Misoginia, sessismo, razzismo, omofobia, culto della violenza. I suoi contenuti incarnano il peggio della società, eppure è una webstar. Chi è?
Convinzioni a dir poco reazionarie in ambito sociale, un utilizzo dei social media decisamente spregiudicato. E un pauroso numero di clic, una preoccupante parte dei quale di apprezzamento. È Andrew Tate, l’ultima incarnazione del male social. Il cörsivœ non lo parla, ma è altamente probabile che la professoressa Elisa Esposito fra le sue mani farebbe una brutta fine. E no, stavolta non siamo nell’ambito della parodia, della comicità, volontaria o involontaria che sia.
Trentacinquenne, e già questo è atipico per il canale (TikTok) sul quale è esploso negli ultimi mesi, è un ex kickboxer di nazionalità statunitense e britannica. Nelle clip che pubblica posa accanto ad auto da corsa super costose, armi, vantandosi di essere un playboy. E fin qui niente di diverso rispetto alla miriade di trapper che affollano il sottobosco musicale dell’Occidente. Con una differenza considerevole: quest’ultimi esaltano il consumismo più spinto in reazione a un, vero o presunto, passato difficile. Non c’è traccia di riscatto sociale nei contenuti di Tate invece, ma puro esibizionismo mascherato da ‘life coaching’ per veri uomini.

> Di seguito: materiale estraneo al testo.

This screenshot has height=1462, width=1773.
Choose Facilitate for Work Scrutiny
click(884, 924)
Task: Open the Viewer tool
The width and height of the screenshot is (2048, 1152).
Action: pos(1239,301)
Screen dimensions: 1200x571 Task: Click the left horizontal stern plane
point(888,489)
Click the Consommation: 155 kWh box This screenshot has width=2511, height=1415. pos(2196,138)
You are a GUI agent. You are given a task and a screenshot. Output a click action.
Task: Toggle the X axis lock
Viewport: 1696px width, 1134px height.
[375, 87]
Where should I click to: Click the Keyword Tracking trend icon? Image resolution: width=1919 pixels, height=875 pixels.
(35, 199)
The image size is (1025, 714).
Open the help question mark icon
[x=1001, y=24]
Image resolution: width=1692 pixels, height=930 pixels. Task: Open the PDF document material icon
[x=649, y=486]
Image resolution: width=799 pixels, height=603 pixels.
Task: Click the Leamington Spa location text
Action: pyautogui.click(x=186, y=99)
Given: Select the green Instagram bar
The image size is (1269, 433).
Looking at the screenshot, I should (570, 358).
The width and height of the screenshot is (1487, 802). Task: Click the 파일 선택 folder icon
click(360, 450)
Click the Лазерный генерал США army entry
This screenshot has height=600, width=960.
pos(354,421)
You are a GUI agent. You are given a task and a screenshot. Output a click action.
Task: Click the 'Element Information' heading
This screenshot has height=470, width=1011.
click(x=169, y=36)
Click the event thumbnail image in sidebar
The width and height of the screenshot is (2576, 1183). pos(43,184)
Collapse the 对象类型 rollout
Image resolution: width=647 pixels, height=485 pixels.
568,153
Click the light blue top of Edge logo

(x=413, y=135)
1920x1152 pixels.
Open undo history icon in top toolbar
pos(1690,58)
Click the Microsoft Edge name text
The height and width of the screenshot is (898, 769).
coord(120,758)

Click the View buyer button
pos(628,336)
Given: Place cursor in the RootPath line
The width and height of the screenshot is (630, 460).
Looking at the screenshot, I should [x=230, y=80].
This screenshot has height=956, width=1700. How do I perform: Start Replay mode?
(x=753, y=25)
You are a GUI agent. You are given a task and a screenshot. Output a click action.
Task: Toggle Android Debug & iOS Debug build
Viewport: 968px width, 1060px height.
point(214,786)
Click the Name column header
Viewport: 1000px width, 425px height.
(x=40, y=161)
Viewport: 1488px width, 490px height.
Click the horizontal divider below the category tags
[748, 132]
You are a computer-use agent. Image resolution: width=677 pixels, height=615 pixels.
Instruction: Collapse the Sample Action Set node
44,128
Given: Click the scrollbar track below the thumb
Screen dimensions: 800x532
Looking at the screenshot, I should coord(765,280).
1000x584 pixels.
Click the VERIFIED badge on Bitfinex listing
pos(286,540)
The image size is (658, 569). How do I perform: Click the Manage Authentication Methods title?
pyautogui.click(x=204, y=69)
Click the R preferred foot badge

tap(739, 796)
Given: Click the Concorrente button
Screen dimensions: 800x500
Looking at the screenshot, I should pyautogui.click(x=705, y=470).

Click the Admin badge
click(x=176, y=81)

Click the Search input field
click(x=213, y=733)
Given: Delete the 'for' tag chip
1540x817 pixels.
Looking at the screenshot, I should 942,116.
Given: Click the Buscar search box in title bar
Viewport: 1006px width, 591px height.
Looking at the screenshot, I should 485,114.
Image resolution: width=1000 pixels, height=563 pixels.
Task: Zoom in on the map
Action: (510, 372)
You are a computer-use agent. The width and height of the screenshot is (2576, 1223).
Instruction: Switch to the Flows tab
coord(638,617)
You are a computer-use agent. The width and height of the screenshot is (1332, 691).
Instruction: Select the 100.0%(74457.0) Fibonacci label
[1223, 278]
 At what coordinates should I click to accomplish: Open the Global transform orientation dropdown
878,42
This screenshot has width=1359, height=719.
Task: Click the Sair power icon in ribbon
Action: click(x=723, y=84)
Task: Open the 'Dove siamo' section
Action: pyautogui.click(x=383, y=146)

Contenuti che fanno rabbrividire. Le donne vanno picchiate, dice nei suoi video, definendole con i peggiori epiteti. Non va permesso loro di uscire, né di andare in vacanza, né di guidare. Per dar credito alle sue farneticazioni cita episodi del proprio vissuto. In un video insulta pesantemente una ex che lo aveva accusato di averla tradita, aggiungendo che andrebbe presa per il collo e riempita di botte. Ha dichiarato che le vittime di stupri dovrebbero assumersi la propria parte di responsabilità. In pieno scandalo #MeToo.
Inutile sperare che dietro a contenuti tanto sgradevoli ci sia ‘solo’ un personaggio. Questo il bilancio degli ultimi anni dell’ex campione del mondo nella vita ‘reale’: espulso da un reality show a causa di un video nel quale picchia una donna con la cintura («era solo un gioco», si giustifica); bannato da Twitter per post razzisti e omofobi; indagato, sebbene le accuse non siano sfociate in condanne, per violenza sulle donne. Lo scorso aprile, la polizia rumena trova nella sua casa nel Paese balcanico, dove si è nel frattempo trasferito, due donne, nell’ambito di un’indagine sulla tratta di esseri umani e sullo stupro.
La ciliegina su una torta già di per sé indigesta è l’enorme visibilità raggiunta. Più di 11,6 miliardi di visualizzazioni su TikTok ne hanno fatto la persona più ricercata in assoluto nel mese di luglio su Google. Questo, anche perché sono sorte una marea di fanpage che ne ripropongono le controverse foto, video e dichiarazioni. Ad averlo eletto proprio idolo, secondo la stampa d’Oltremanica, sarebbero soprattutto maschi adolescenti o poco più. Tra questi, migliaia di membri della sua Hustler’s University, comunità a pagamento attiva nel business delle criptovalute. Un fedele esercito, alla base del suo rapido successo: i suoi seguaci, tramite account fake e inondando la rete con le sue clip più provocatorie, avrebbero trovato il modo per "manipolare gli algoritmi", secondo gli esperti.
Definito un "pericolo per la radicalizzazione dei giovani maschi" da numerose associazioni femminili che ne richiedono il divieto sui social, Tate incarna una muscolosa offensiva marketing studiata a tavolino volta al proprio tornaconto personale, sfruttando le personalità in formazione dei giovanissimi con discorsi da censurare con fermezza. L’ultima, pericolosa, distorsione del mondo influencer.